- **Directions**: Could you copy every line from the material below in which "page" appears?
= Beginning of Section =
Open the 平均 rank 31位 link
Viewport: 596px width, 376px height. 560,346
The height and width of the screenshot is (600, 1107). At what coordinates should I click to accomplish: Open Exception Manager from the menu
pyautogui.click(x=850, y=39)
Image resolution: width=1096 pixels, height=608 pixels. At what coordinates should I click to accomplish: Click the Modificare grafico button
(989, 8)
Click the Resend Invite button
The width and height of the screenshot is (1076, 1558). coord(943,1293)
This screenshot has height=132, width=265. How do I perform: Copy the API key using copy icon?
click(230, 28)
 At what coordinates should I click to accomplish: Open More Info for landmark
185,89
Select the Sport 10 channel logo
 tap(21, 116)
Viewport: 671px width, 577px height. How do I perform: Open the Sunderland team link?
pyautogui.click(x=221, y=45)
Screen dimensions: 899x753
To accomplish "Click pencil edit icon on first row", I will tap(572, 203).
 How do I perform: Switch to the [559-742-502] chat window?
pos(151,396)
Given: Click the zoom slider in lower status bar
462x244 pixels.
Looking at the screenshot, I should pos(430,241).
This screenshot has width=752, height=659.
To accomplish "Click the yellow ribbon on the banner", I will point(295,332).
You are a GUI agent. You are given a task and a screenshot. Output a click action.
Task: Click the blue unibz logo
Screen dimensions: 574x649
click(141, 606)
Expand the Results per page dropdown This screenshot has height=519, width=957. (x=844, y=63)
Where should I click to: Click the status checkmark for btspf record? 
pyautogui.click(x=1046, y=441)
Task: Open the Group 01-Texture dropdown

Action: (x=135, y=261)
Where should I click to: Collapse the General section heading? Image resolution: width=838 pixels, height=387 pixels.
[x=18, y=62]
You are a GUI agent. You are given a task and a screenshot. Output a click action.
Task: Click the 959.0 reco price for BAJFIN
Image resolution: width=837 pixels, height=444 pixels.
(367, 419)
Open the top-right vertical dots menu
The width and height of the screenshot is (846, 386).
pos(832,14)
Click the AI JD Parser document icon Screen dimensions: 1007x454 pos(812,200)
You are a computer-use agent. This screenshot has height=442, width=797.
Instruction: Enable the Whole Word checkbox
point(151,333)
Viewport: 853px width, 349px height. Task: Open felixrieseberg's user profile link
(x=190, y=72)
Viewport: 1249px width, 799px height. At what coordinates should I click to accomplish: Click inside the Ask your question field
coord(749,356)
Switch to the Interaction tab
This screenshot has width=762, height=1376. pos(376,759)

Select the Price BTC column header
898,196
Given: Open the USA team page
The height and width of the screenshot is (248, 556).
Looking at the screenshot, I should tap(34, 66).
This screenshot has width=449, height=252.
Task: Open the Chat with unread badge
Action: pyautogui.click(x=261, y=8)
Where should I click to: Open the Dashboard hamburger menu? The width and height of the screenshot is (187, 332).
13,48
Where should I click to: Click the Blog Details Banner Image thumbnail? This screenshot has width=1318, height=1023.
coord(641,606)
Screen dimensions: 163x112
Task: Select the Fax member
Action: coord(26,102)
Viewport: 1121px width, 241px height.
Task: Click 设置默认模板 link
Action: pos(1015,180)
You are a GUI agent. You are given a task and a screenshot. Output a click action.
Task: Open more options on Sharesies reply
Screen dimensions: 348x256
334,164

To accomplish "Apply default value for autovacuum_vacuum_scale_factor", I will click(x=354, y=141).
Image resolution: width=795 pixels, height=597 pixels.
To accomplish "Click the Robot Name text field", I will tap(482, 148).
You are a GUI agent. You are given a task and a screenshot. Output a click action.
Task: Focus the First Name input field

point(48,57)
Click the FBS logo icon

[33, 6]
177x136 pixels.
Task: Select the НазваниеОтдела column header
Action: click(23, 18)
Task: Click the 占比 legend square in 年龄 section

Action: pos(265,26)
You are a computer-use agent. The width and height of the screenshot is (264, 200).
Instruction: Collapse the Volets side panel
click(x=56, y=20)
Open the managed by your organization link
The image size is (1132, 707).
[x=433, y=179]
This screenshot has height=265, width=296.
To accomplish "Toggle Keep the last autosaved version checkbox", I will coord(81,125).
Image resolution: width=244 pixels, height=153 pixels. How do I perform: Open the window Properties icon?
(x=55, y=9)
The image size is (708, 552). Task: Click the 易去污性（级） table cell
= End of Section =
- **Response for this exercise**:
Expand the Results per page dropdown This screenshot has height=519, width=957. (x=844, y=63)
Given: Open the USA team page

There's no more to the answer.